Mom had dropped us off at the mall a couple of days before, so we could shop for something new to wear. Kara begged me to try on a yellow sundress. She said it would look so amazing with my brown hair and summer-tanned skin—and it did. I felt pretty. I stared at myself so long, she knocked on the dressing room door and said, "Ohmygod, Ally. Come out already." When I did, she barked out a laugh and told me I looked like a flat-chested banana. I made myself laugh right along with her, but I was crushed.

She came to our house the night of the dance so we could get ready together. Kara sat cross-legged in the middle of my bed—in her brand new floral swing blouse—and frowned at every old boring thing I pulled out of my closet.

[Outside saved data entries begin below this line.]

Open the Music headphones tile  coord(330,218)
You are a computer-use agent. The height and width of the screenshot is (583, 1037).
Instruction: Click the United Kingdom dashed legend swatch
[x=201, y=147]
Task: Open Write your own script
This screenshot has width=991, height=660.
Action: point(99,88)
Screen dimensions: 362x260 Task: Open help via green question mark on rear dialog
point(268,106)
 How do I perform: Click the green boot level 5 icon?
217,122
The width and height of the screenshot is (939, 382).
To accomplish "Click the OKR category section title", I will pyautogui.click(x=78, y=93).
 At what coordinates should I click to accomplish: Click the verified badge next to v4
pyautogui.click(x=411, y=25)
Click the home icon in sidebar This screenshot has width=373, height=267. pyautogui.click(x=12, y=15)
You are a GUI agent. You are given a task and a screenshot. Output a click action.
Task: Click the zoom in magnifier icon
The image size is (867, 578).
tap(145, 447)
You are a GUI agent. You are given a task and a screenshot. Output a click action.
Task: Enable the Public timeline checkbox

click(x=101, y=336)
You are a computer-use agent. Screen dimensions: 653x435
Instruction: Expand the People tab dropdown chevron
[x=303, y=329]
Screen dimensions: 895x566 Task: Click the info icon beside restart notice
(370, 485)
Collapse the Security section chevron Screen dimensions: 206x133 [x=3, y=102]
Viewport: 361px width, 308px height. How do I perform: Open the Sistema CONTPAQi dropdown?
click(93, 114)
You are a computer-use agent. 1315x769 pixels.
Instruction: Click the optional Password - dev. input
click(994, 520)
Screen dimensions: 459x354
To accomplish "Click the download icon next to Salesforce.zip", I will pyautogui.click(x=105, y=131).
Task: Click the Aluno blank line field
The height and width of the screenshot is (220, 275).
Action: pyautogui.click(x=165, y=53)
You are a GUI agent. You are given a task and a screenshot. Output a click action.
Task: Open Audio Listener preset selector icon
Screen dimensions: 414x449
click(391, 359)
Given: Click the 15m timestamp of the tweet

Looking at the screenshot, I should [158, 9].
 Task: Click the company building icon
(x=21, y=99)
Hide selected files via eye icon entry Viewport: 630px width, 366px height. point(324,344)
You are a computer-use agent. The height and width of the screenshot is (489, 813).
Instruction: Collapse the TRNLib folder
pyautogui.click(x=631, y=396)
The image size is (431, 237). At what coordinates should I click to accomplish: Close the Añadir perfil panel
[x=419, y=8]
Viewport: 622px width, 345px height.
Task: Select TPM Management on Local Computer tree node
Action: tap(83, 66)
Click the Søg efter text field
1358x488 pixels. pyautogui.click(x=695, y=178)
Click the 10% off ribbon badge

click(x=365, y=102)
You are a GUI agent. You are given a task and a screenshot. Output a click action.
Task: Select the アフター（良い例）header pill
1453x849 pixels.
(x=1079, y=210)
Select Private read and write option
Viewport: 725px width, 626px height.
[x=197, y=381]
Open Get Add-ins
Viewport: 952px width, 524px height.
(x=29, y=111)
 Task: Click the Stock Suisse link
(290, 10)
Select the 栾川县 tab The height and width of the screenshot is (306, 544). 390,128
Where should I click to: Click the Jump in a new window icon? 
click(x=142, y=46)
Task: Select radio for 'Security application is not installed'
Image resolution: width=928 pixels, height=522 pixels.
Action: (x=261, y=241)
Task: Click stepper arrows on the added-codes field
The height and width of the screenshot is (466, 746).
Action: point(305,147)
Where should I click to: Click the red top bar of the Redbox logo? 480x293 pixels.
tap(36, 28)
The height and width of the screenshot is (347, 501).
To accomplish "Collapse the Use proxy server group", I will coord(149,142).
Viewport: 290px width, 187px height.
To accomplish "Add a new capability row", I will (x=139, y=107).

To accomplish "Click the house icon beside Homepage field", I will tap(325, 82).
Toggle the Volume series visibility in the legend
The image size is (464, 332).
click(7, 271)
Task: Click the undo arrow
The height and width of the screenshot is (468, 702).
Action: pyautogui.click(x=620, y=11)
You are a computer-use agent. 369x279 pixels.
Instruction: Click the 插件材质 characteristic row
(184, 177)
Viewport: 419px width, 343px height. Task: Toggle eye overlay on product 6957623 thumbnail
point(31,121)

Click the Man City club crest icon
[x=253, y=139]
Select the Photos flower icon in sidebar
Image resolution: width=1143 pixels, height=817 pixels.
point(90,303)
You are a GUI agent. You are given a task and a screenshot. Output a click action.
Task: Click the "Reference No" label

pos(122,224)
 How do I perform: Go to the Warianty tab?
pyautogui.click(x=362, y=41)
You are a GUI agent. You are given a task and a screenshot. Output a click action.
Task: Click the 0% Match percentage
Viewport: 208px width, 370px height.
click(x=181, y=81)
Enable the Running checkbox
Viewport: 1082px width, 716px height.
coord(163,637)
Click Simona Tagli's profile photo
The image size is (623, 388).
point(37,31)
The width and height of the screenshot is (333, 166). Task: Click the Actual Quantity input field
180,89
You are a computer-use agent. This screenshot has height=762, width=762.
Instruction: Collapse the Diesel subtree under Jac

Then she crossed her arms and said, "You should've listened to me and bought the yellow dress."

When I reminded her what she said to me at the mall, she got mad. "You need to learn how to take a joke," she said. "You know that's why nobody really likes you, right? You don't have a sense of humor."

My heart burns, like I remember it burning then, and I know my sister was telling the truth about Kara starting the bed-wetting rumor. I can't say I remember that comment specifically, but I remember laughing with Kara at Lindsay's expense. I laughed to prove I had a sense of humor.

"I started the war," I say, and Dad shakes his head. Meaning he doesn't know what I'm talking about. "Do you know about the phone call?"

He lets out a mile long sigh. I decide that means yes.